PDF files need to know about fonts, fonts that cover the characters used in the file. Which font should FairScan use to generate PDFs? Tesseract can read many languages like English, Russian or Chinese. So we need a font for the latin alphabet, the cyrillic alphabet or Chinese characters. Fonts can be huge and that could impact both the app download size and the size of the generated PDFs. The irony is that, for invisible text, users never see the characters produced by the font. But PDF still needs a font for the text.
My research led me to the Adobe NotDef font: it renders all Unicode characters (covering all writing systems) the same way. As it's a tiny file, it looked like a good solution to avoid file size issues. However, because this font covers so many characters, the library I use to generate PDFs takes a couple of seconds to load it on my phone. I didn't manage to solve that and looked for another solution.
In fact, Tesseract itself can render PDFs. It faces the exact same problem and found a solution for it based on a kind of fake font. I couldn't use that directly because FairScan needs direct control on the PDF, for example to feed information about the physical dimensions of the document. But I took a lot of inspiration from what Tesseract does to generate PDF files. It requires hand-crafting PDF, which I never did before, but it works: it produces PDFs for all kinds of characters very fast and with a tiny font.
Keeping it simple
The technical solution I worked on for OCR was less important to me than how OCR should impact user experience. And it was clear to me that this impact should be minimal. OCR is not FairScan's core feature, and I didn't want OCR to break FairScan's main promise: its simplicity.

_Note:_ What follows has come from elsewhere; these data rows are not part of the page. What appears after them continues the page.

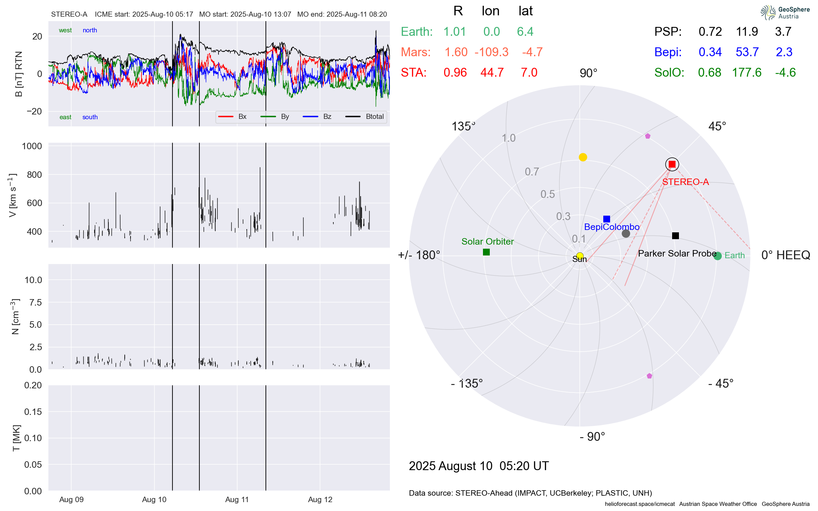The image size is (818, 511).
Task: Click the green Earth circle marker
Action: click(x=717, y=256)
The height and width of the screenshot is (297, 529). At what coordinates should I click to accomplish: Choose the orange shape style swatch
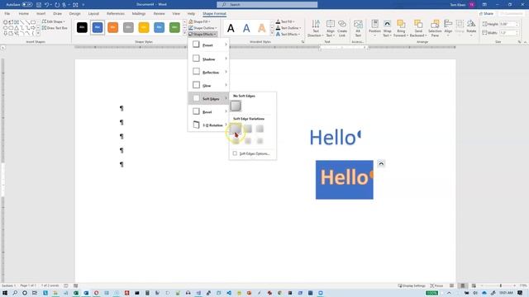112,27
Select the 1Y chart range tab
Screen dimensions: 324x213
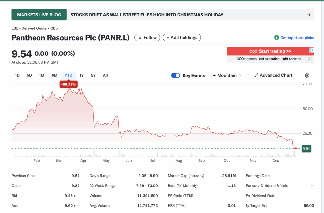tap(81, 75)
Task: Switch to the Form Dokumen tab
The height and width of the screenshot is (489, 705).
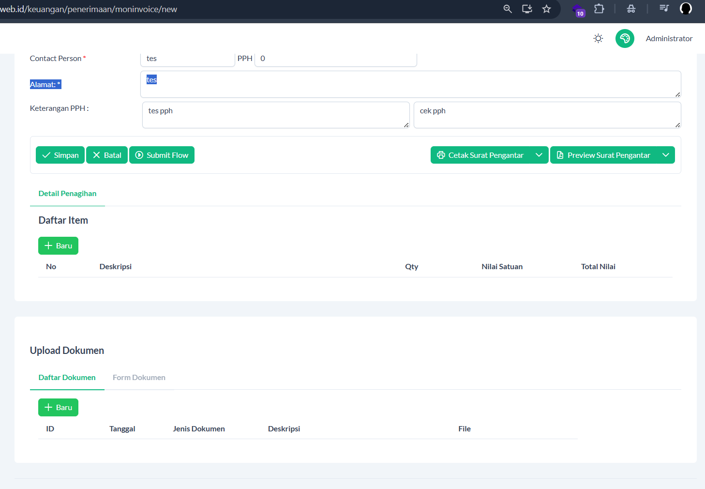Action: [x=139, y=378]
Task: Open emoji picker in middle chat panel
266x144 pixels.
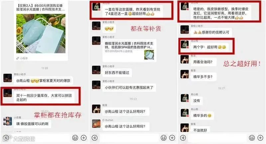Action: click(164, 138)
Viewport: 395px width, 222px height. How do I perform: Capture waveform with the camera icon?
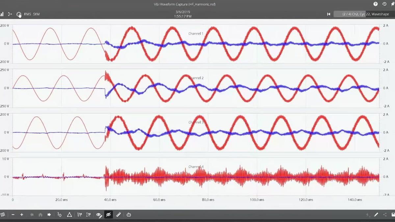click(x=129, y=214)
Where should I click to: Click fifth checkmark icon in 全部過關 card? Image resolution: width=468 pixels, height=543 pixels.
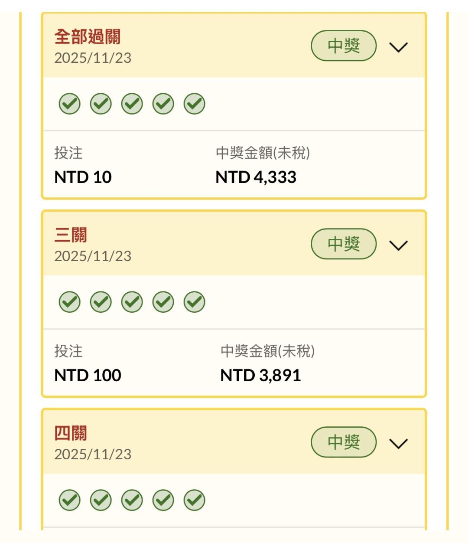coord(195,104)
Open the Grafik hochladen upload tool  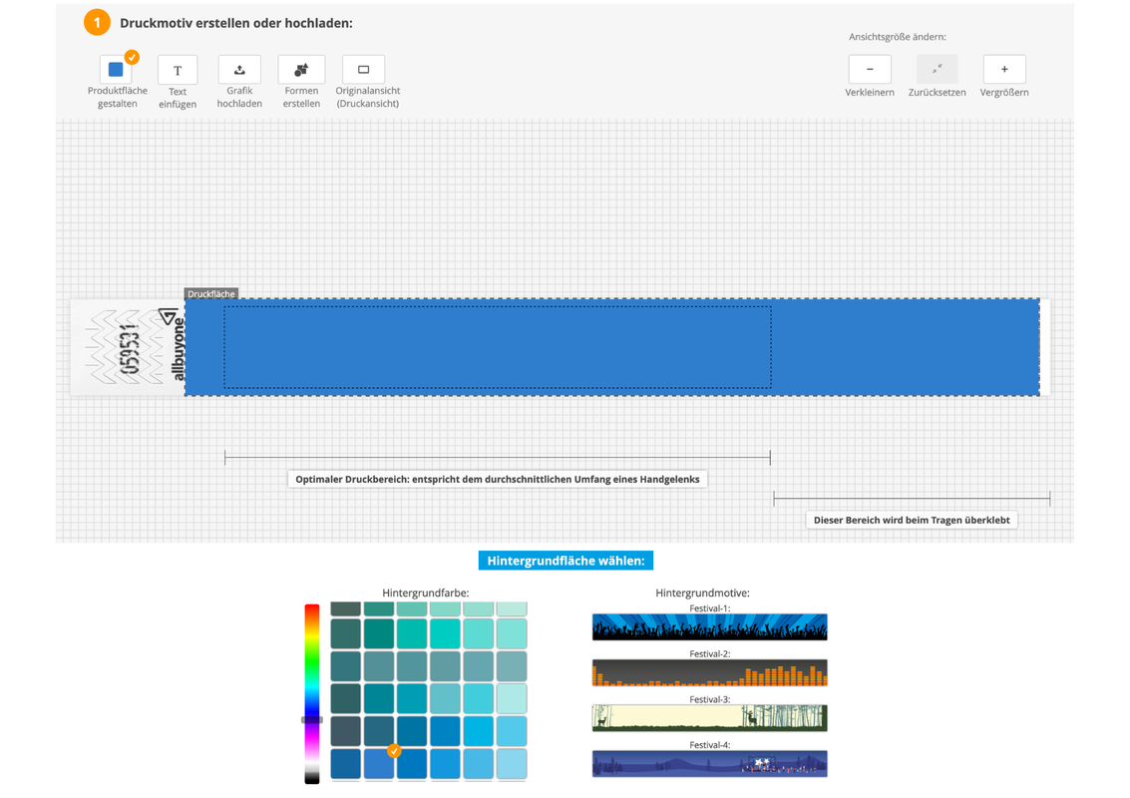[239, 70]
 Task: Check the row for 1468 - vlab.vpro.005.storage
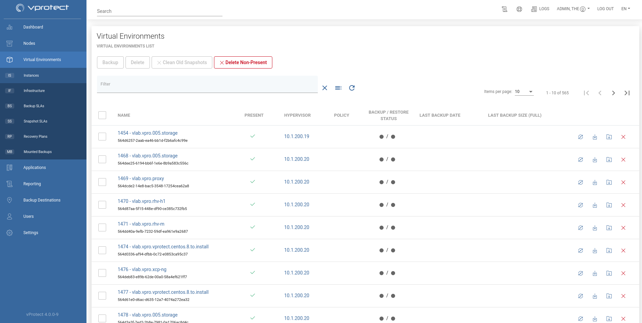point(102,159)
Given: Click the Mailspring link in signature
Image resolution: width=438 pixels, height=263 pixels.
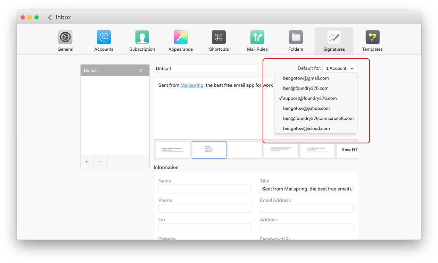Looking at the screenshot, I should pyautogui.click(x=192, y=85).
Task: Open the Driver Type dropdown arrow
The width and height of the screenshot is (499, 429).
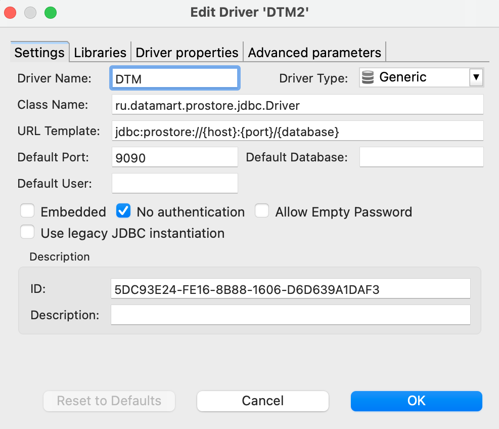Action: pos(475,77)
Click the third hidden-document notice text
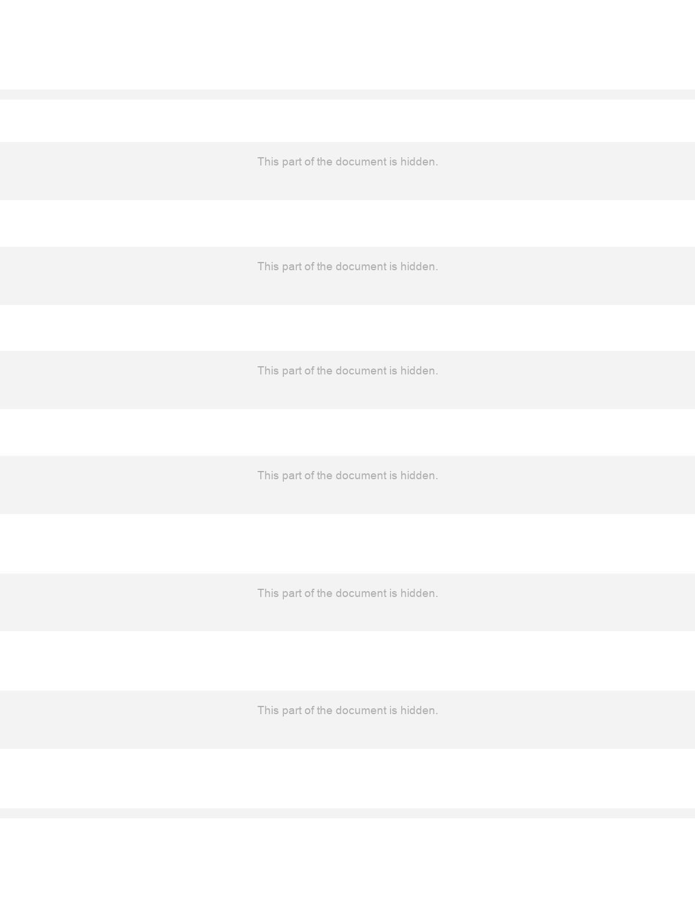This screenshot has height=899, width=695. (348, 370)
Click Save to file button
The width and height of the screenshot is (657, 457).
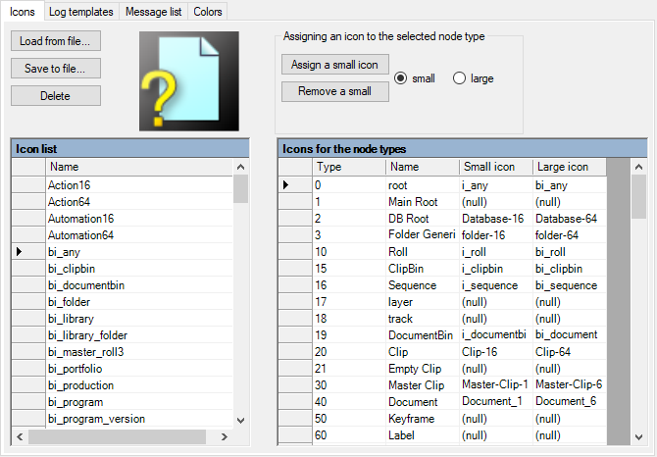tap(55, 69)
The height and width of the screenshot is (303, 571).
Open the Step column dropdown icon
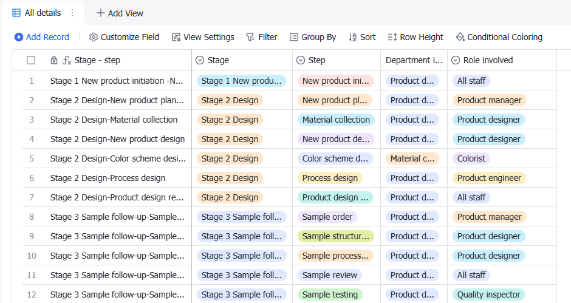pyautogui.click(x=300, y=60)
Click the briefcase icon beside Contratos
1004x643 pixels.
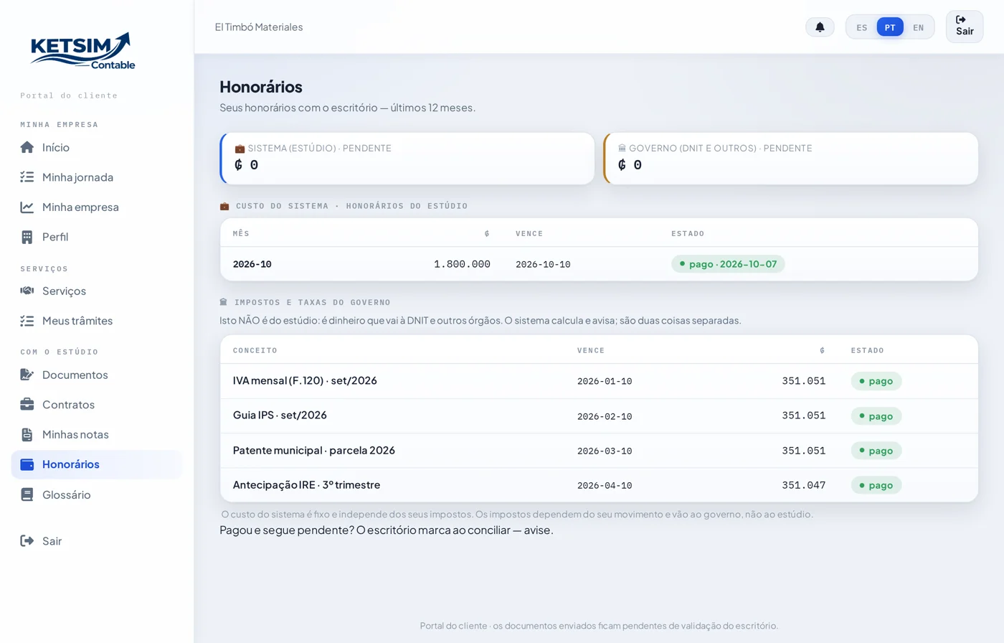point(27,405)
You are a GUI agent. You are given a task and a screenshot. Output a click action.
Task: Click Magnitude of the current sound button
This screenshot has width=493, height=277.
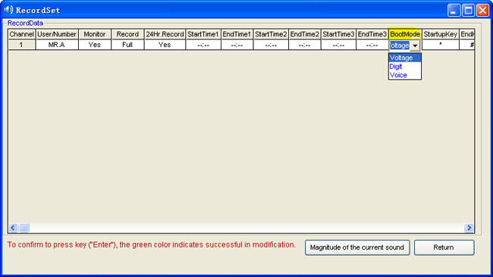click(x=357, y=247)
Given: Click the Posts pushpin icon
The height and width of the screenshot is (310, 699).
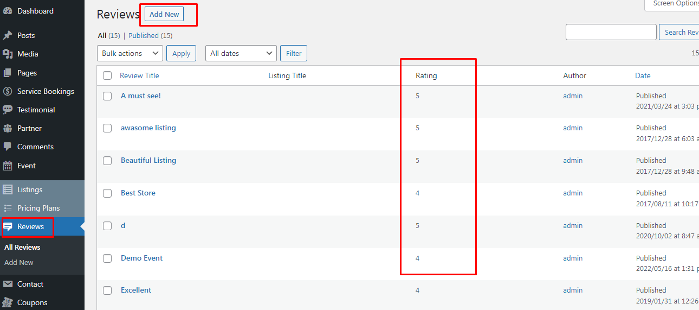Looking at the screenshot, I should click(8, 35).
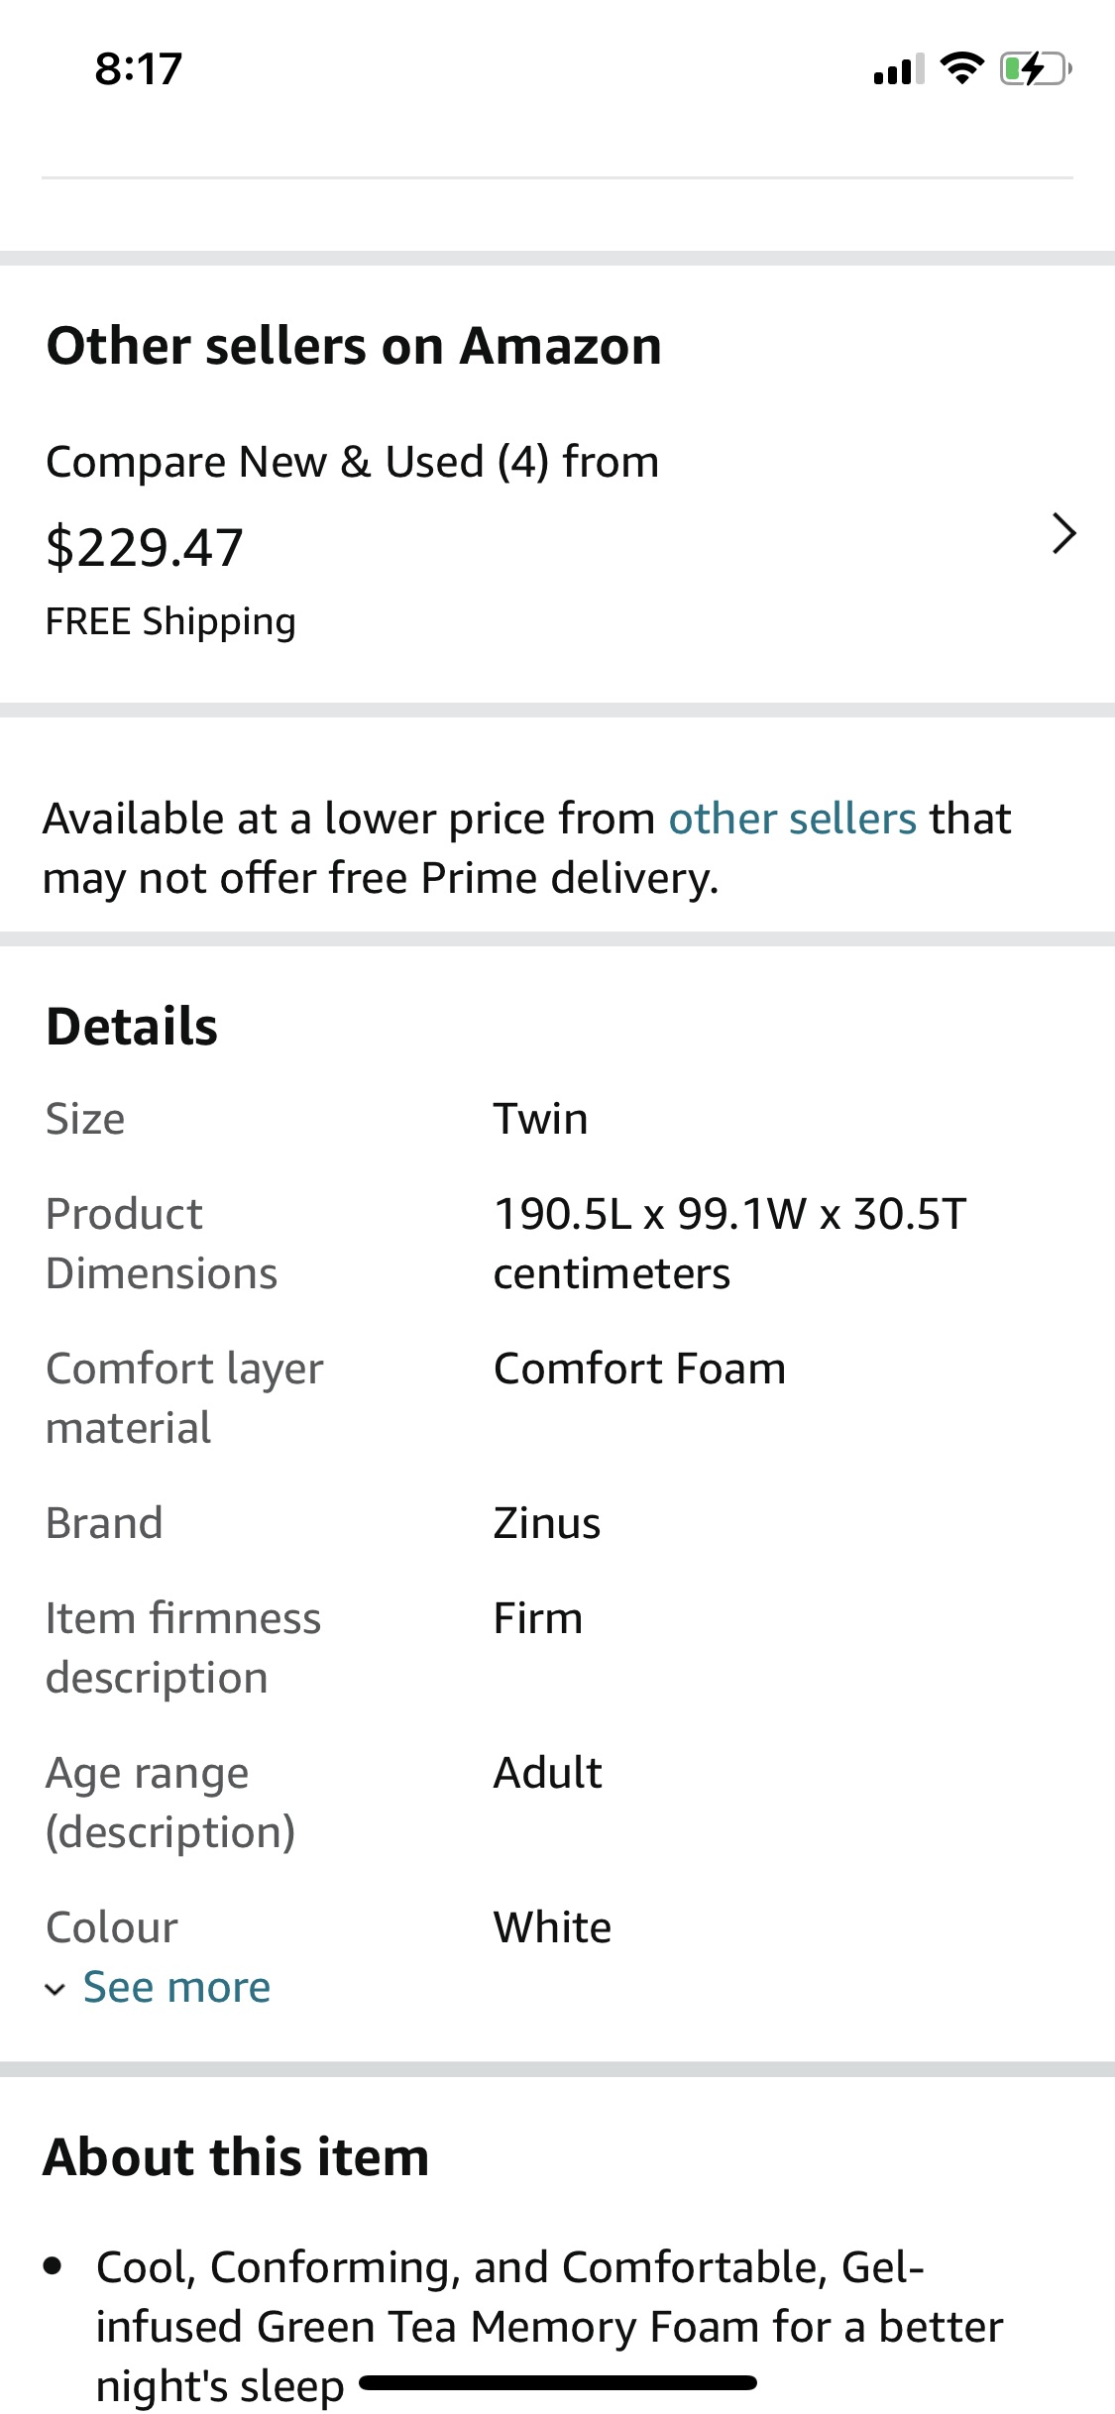Tap the 8:17 clock in status bar
The width and height of the screenshot is (1115, 2414).
[x=139, y=69]
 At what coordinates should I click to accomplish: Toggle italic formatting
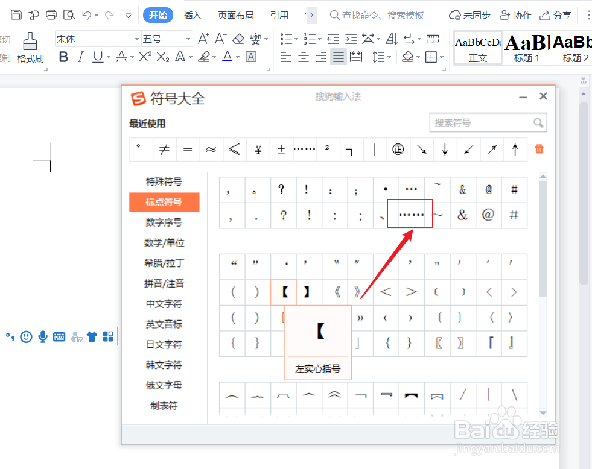click(x=80, y=57)
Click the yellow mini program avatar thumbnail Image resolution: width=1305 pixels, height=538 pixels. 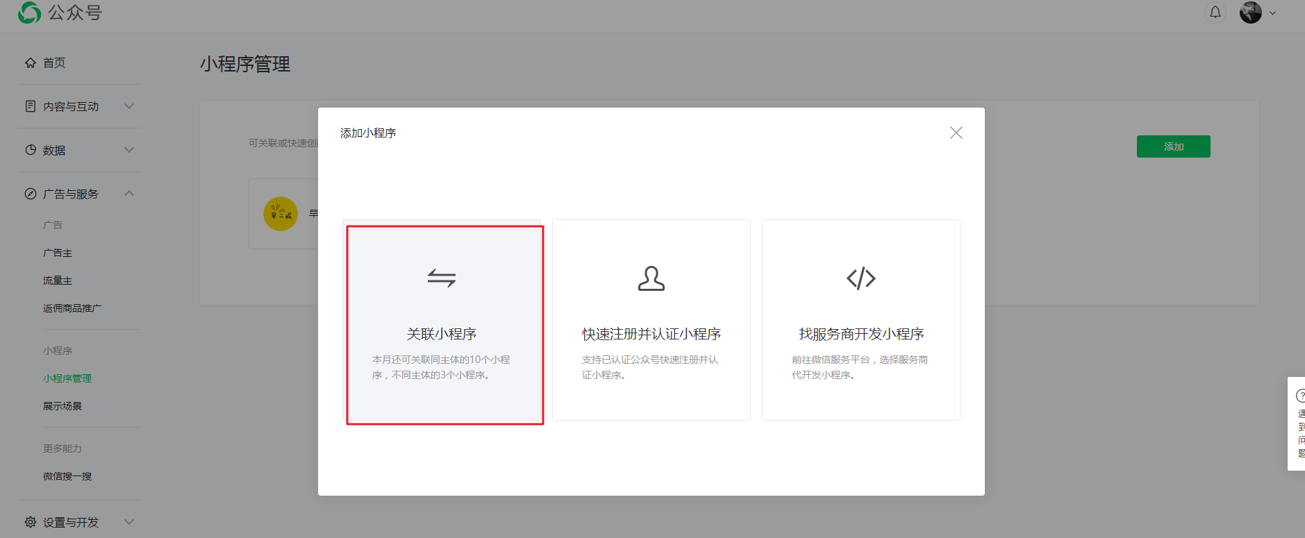281,214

So the way OCR appears in FairScan's user interface is basically as an option to enable. More precisely, you choose which languages are enabled. Once it's done, OCR runs transparently, as part of the export. Nothing changes in the scanning process. The difference is in the generated output: you get a PDF where you can search and copy text.
Enabling more than one language for OCR makes it possible to extract text in multilingual documents. Be aware that processing may be slower and less precise. You can also disable all languages: that effectively disables OCR.
Known limits
It's not perfect and it's not as simple as I wish it was. I like everything to be automatic in FairScan but there is no automatic language detection. You have to enable the appropriate language(s) to get good results. I guess that shouldn't be a big problem: I expect that almost all documents you scan are always in the same one or two languages.
Also, let's state it clearly: you shouldn't expect to get acceptable results on handwritten text. That's a much harder problem and I believe it would go beyond FairScan's scope.
I also expect OCR quality to improve gradually over time. I already noticed that detection is poor on documents with very dense text, for example dictionary pages. I hope user feedback will help identify other cases that need attention.
A scanned document is often more useful when it can be searched, copied, and indexed like any other digital document. OCR makes that possible. FairScan's goal is still the same: turning paper documents into useful PDFs. OCR doesn't change that goal. It simply makes those PDFs more useful once they've been created. Still, OCR is often perceived as an "advanced feature". I hope that FairScan can contribute to bringing it to more people, in a simple and respectful way.